◆ Partes do exercício:
**A)** De acordo com o texto sobre as queimadas no Brasil, quantos hectares de vegetação foram queimados no país em 2024?
**B)** No texto sobre as queimadas no Brasil, reescreva o trecho que vai de "Em 2024, a Amazônia" até "da tragédia ecológica.", inclusive, trocando "hectares" por "ha".
**C)** Dê continuidade ao texto sobre as queimadas no Brasil a partir do ponto em que ele termina.

◆ Trecho fornecido:
+---+

Um país em cinzas, um planeta em alerta
No ano de 2024, o Brasil viveu uma temporada de fogo sem precedentes: 30,8 milhões de hectares de vegetação foram queimados — uma área quase do tamanho da Itália — segundo o Monitor do Fogo do MapBiomas.
O número representa um aumento assustador de 79 % em relação a 2023, sinal de que o fogo deixou de ser um evento isolado e passou a ser uma crise nacional com impactos globais.
Na Pré-COP, realizada em Brasília no início de outubro de 2025, o governo brasileiro apresentou uma proposta inédita: criar uma resposta global para os incêndios florestais, elevando o tema ao mesmo patamar de outras emergências climáticas como secas, enchentes e perda de biodiversidade.
A proposta brasileira: transformar o fogo em pauta global
A ministra do Meio Ambiente, Marina Silva, defendeu que o mundo precisa de uma gestão integrada do fogo, com cooperação internacional, troca de tecnologias e reconhecimento dos saberes indígenas sobre o uso ecológico das queimadas.
“O fogo não conhece fronteiras. É uma ameaça planetária e precisa de uma resposta planetária”, disse a ministra durante o evento.
A proposta será formalizada durante a COP30, que ocorrerá em Belém (PA) em novembro de 2025.
O texto provisório do “Chamado à Ação Global” propõe cinco eixos de atuação:
- Prevenção – políticas públicas e monitoramento de risco;
- Preparação – capacitação de brigadas e sistemas de alerta;
- Resposta – ação rápida e coordenada;
- Recuperação – restauração ambiental e apoio a comunidades atingidas;
- Uso ecológico do fogo – especialmente em áreas indígenas e tradicionais.
Amazônia: o coração em chamas

Em 2024, a Amazônia concentrou cerca de 17,9 milhões de hectares queimados — 58 % do total nacional.
O fogo invadiu regiões de floresta densa que historicamente não queimavam, alterando ecossistemas e empurrando espécies para o colapso.
Cientistas alertam que, se esse ritmo continuar, a Amazônia poderá atingir o chamado “ponto de não retorno”, onde parte da floresta se transforma em savana degradada.
No Cerrado, os incêndios consumiram 9,7 milhões de hectares, 85 % em vegetação nativa.
O Pantanal teve aumento recorde: 2,2 milhões de hectares, um crescimento de 157 % acima da média histórica.
Até mesmo a Mata Atlântica, que normalmente sofre menos com o fogo, teve 1,2 milhão de hectares queimados, 261 % acima da média recente.
Esses números, divulgados em 22 de janeiro de 2025 pelo MapBiomas Fogo, confirmam o tamanho da tragédia ecológica.

+---+

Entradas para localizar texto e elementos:
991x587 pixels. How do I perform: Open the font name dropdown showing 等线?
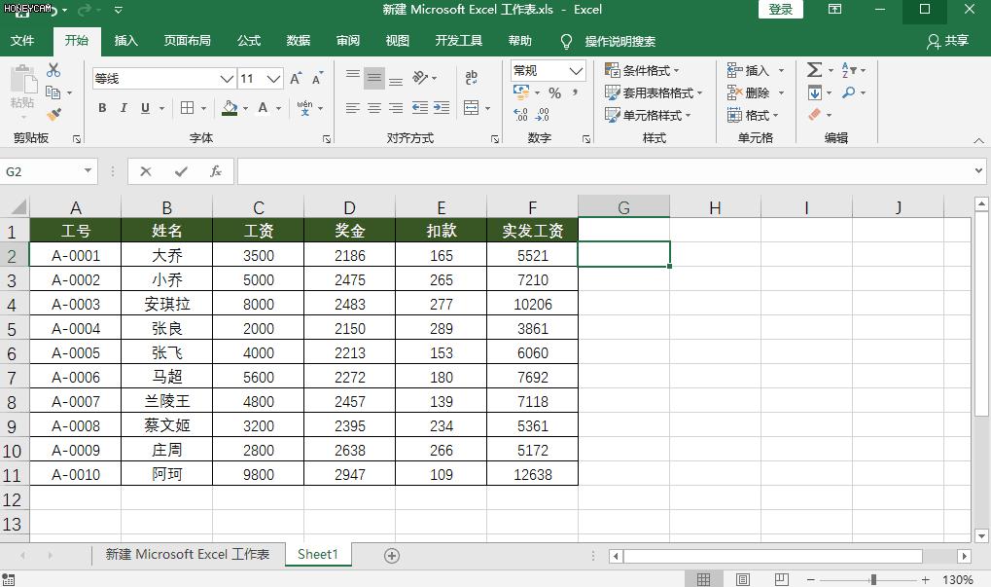227,79
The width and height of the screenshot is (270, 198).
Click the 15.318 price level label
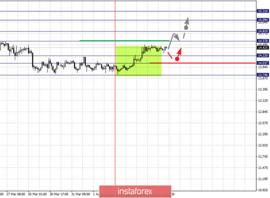click(x=263, y=11)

+---+

◆ Respostas às tarefas:
**A)** Foram queimados 30,8 milhões de hectares de vegetação.

**B)**
Em 2024, a Amazônia concentrou cerca de 17,9 milhões de ha queimados — 58 % do total nacional.
O fogo invadiu regiões de floresta densa que historicamente não queimavam, alterando ecossistemas e empurrando espécies para o colapso.
Cientistas alertam que, se esse ritmo continuar, a Amazônia poderá atingir o chamado “ponto de não retorno”, onde parte da floresta se transforma em savana degradada.
No Cerrado, os incêndios consumiram 9,7 milhões de ha, 85 % em vegetação nativa.
O Pantanal teve aumento recorde: 2,2 milhões de ha, um crescimento de 157 % acima da média histórica.
Até mesmo a Mata Atlântica, que normalmente sofre menos com o fogo, teve 1,2 milhão de ha queimados, 261 % acima da média recente.
Esses números, divulgados em 22 de janeiro de 2025 pelo MapBiomas Fogo, confirmam o tamanho da tragédia ecológica.

**C)**
O que está em jogo
A resposta global proposta pelo Brasil vai além da diplomacia ambiental:
- Quer atrair financiamento internacional para prevenção e combate;
- Integrar dados de satélite, monitoramento em tempo real e inteligência climática;
- E incluir os povos indígenas e tradicionais como protagonistas na gestão do fogo — algo inédito em pactos climáticos.
Mas há desafios: especialistas apontam que sem governança local eficiente, fiscalização ambiental forte e continuidade política, o plano pode morrer no papel.
“O discurso é correto, mas sem orçamento e estrutura de resposta, continua sendo só fumaça”, comenta o pesquisador Tasso Azevedo, coordenador do MapBiomas.
Um problema que queima fronteiras
Os incêndios no Brasil emitem bilhões de toneladas de CO₂, afetando o clima global, a chuva na América do Sul e até o regime de ventos no Atlântico.
A fuligem viaja milhares de quilômetros, escurecendo céus em países vizinhos e comprometendo a saúde de milhões de pessoas.
A Organização Meteorológica Mundial alertou, em fevereiro de 2025, que o aumento da temperatura e os eventos extremos criam um “novo normal” de incêndios fora de controle — o Brasil é hoje um dos epicentros dessa mudança climática.
Entre a esperança e as cinzas
O Brasil, que ardeu em 2024, agora tenta reacender a esperança.
Ao propor uma resposta global, o país quer transformar a dor em liderança ambiental.
Mas a pergunta que ecoa entre a fumaça é: seremos capazes de apagar o fogo que nós mesmos acendemos?
📊 Infográfico — “O Brasil em Chamas (2019–2024)”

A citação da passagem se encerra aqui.